For $0\lt r \lt R$ we look at $f: \Bbb R^2 \to \Bbb R^3 $, $$f(\phi, \psi ) = ((R+r\cos\varphi ) \cos \psi, (R+r\cos \varphi) \sin \psi, r \sin \varphi)$$
I've already shown that $f$ is an immersion, by showing that it's Jacobian matrix hat full column-rank. Now I want to show that the image of $f$, called $T\subset \Bbb R^3$, is a submanifold of $\Bbb R^3$. In our lecture we've shown that the image of a $\mathcal C^k$ immersion is locally a $\mathcal C ^k$ submanifold, maybe this helps.
I don't really know how to widen the result that the image is locally a submanifold to it just beeing a submanifold for all it's points. Also maybe someone has some general tipps on showing that sets are submanifolds, since I'm not quite sure on the subject yet.
Any tipps or ideas are greatly appreciated. Thanks in advance!
To show that $L \subset \mathbb{R}^3$ is a $\mathcal{C}^k$- surface, you must show that for for each $p \in L$, there exists an open set $U \subset \mathbb{R}^3$ and a homeomorphism $\phi_p: U \cap L \to \mathbb{R}^2$. The $\mathcal{C}^k$ structure comes from the additional requirement that any two such homeomorphisms,
$$\phi_i: V \cap L \to \mathbb{R}^2 \ \ \textrm{ and} \ \ \phi_j: U \cap L \to \mathbb{R}^2$$
satisfy $\phi_{i} \circ \phi_j^{-1}\Bigr|_{\phi_j(U \cap V \cap L)}$ is $\mathcal{C}^k$. Maps like these are called $\textbf{local charts}$. Your $f$ actually gives the coordinates of the torus.

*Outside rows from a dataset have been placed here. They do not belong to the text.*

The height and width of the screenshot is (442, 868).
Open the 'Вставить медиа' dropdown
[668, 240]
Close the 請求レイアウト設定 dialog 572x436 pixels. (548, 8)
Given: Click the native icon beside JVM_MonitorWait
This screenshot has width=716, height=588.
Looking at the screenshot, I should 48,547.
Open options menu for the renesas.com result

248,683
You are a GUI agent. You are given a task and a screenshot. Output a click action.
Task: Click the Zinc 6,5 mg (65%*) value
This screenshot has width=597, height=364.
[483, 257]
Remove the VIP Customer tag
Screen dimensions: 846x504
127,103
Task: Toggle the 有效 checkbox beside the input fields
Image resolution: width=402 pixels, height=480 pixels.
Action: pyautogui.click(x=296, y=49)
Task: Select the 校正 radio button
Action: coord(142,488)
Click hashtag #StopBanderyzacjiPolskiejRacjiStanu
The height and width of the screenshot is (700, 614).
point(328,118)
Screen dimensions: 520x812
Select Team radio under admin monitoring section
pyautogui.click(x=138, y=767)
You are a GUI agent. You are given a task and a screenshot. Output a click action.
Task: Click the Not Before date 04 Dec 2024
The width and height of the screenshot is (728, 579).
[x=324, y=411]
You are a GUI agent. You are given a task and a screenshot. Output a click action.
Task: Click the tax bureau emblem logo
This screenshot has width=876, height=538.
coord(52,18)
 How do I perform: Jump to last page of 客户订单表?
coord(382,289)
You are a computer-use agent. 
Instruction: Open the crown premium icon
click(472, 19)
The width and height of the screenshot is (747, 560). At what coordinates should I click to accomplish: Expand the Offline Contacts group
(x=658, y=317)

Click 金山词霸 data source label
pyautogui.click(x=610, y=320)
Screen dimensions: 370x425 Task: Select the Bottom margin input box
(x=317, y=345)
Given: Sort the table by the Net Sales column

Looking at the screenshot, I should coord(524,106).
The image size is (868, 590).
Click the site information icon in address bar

You've shown that $\textbf{J}(f)$ has full-rank for all $p=(\phi, \psi)$, which by the Inverse Function Theorem implies $f$ is a local diffeomorphism i.e there exists $ p \ni U$ such that $f: U \to f(U):=V'$ is a diffeomorphism. Hence, we have $f^{-1}: V' \to U $. Since $V'$ is an open subset of $\textbf{Im}(f):=L$ i.e if we assume it inherits the subspace topology, then $V' = U' \cap L$ for some $U'$ and so,
$$f^{-1}: U' \cap L \to U$$
We have an actual collection corresponding to each $\alpha \in U$ i.e $\phi_{\alpha}:= f^{-1}_{\alpha}:U'_{\alpha} \cap L \to U_{\alpha}$. We also have $\phi_{\alpha} \circ \phi_{\beta}^{-1} = f^{-1}_{\alpha} \circ f_{\beta} = (f^{-1} \circ f)\Bigr|_{U_{\alpha} \cap U_{\beta} \cap L}=\textbf{id}$, which is smooth i.e $L$ is a smooth surface. The image is diffeomorphic to a cylinder.